David Furlow
David Furlow is a senior partner at the Houston office of Thompson & Knight LLP. During 25 years of practice, he has argued cases in the U.S. Supreme Court, the Texas Supreme, and other federal courts, often addressing constitutional, appellate, and historical issues, and has served as the Chair of the American Bar Association's Media, Defamation & Privacy Law Committee.
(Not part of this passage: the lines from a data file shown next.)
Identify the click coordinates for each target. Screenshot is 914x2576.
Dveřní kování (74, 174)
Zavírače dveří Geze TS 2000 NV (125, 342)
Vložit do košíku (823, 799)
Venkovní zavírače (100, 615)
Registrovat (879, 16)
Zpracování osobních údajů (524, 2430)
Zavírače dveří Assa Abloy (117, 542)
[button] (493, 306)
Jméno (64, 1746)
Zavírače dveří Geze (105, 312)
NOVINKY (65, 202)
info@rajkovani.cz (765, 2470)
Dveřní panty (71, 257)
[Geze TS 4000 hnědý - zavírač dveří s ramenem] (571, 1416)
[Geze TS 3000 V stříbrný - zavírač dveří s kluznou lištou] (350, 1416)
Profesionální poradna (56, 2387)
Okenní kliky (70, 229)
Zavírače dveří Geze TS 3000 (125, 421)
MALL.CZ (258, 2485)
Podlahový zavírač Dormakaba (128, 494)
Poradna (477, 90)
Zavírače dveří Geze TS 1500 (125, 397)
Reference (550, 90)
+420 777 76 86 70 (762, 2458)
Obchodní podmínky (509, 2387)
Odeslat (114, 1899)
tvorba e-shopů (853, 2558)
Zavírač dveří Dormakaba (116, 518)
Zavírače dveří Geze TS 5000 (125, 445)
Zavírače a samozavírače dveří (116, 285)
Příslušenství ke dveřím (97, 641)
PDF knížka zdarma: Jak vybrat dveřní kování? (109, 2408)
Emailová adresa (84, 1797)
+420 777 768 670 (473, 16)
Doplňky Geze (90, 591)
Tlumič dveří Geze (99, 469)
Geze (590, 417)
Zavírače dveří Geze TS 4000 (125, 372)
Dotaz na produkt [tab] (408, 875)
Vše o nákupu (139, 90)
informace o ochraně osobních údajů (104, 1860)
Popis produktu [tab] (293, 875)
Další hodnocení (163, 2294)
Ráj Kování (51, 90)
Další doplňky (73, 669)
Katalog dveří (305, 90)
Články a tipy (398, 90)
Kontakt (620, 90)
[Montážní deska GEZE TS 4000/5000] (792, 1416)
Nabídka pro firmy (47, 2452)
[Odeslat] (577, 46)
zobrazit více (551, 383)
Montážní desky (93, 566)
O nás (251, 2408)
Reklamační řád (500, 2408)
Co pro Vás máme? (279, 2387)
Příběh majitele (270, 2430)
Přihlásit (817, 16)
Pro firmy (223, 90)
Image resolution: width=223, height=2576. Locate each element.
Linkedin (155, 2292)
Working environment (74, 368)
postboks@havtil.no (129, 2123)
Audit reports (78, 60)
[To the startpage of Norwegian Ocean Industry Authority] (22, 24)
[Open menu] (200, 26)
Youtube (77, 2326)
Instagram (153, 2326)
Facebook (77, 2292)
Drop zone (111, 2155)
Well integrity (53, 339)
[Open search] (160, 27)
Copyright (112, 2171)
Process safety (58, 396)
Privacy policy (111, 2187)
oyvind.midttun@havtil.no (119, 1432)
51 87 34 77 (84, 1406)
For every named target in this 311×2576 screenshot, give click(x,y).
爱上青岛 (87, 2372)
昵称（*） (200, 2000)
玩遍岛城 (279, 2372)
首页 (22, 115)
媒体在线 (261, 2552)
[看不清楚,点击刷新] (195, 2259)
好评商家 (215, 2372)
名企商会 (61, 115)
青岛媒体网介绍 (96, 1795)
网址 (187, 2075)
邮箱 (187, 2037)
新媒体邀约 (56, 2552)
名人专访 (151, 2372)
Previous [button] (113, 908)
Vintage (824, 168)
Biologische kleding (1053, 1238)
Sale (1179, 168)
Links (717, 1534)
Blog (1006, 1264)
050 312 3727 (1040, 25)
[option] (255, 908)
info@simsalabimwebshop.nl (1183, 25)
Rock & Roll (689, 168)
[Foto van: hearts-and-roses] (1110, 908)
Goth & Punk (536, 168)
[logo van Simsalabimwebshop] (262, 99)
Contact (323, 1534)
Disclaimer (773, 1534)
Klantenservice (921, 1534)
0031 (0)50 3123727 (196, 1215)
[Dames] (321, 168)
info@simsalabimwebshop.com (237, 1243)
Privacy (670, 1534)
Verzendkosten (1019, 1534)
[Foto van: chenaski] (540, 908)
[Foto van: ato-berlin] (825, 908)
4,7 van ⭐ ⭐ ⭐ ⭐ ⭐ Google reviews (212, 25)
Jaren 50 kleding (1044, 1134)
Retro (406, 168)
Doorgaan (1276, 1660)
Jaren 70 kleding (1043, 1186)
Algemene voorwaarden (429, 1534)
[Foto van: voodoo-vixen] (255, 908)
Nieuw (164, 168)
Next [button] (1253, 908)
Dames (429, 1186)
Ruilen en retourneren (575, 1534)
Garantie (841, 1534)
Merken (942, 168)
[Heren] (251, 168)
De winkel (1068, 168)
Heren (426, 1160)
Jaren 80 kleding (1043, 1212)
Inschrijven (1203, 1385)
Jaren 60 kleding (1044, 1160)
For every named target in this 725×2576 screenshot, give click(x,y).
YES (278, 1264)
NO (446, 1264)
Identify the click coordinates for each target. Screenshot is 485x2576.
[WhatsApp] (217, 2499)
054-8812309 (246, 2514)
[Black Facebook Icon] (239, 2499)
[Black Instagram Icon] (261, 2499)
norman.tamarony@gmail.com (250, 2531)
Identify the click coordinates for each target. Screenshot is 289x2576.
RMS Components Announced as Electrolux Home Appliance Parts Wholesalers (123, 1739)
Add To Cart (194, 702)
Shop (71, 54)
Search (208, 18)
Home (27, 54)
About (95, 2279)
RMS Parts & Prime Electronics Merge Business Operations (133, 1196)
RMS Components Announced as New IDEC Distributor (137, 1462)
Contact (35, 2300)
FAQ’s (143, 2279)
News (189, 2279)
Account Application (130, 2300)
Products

David has presented papers about the American colonial world to the New Netherland Institute, the Pennsylvania Historical Society, and at Delaware Archaeological Society symposia concerning the Delaware River, as well as the Texas Chapter of the Society of Mayflower Descendants; he has published articles in Mayflower Descendant, Mayflower Quarterly, and Swedish Colonial News.
Carrie Hogan
Among the exhibits historian Carrie Hogan has curated for the Swedish Historical Musuem are "Colony to Community: The Story of New Sweden," "Sandra Binion: Ennesbo," "Norse Mythology and the Viking Age with Illustrations by Artist Dylan Carroll," and "Material Matters: Swedish Textiles."
Cynthia J. Van Zandt
Historian Cynthia Van Zandt specializes in colonial North America, Native America, and the early modern Atlantic World. Her publications include Brothers Among Nations: The Pursuit of Intercultural Alliances in Early America, 1580-1660 (Oxford University Press, 2008), and she is currently conducting research for a future publication on the topic of “Cultures of Fear: Anti-Catholicism and Protestant Fears of Catholic Conspiracy in the Early Modern Atlantic World.”
Richard Waldron
Historian Richard Waldron's research interests include 16th–18th century Swedish and Swedish-American history, European culture abroad in the 16th to the 19th centuries, the evolution of culture in frontiers, and religion as a major structure of cultural maintenance in situations of cultural stress. Now retired, Richard was formerly the executive director of the American Swedish Historical Museum, as well as the New Jersey Historical Commission.
Kim-Eric Williams
Kim-Eric Williams has worked as Archivist and four-time Governor of the Swedish Colonial Society, as Swedish Lecturer at the University of Pennsylvania and Translator of the multi-volume Gloria Dei Records Project. He serves as Archivist at the Lutheran Archives Center at Philadelphia and is the editor of Archives Advocate. He is an 11th generation descendant of three 17th century Swedes.
Lorraine Williams
As the curator of archaeology and ethnology at the New Jersey State Museum from 1974 to 2008, anthropologist Lorraine Williams managed the personnel and budget of the Bureau of Archaeology and Ethnology in preserving and interpreting an archaeological collection of over 2 million objects from New Jersey and the surrounding areas, and an ethnographic collection of over 4,000 objects primarily from New Jersey. Her research interests include cross-cultural adaptations in Native American and European-American artistic practices and traditions (19th and 20th centuries), New Jersey social history and folklife studies, and prehistoric and historic culture contact (particularly of Colonial and Native American populations).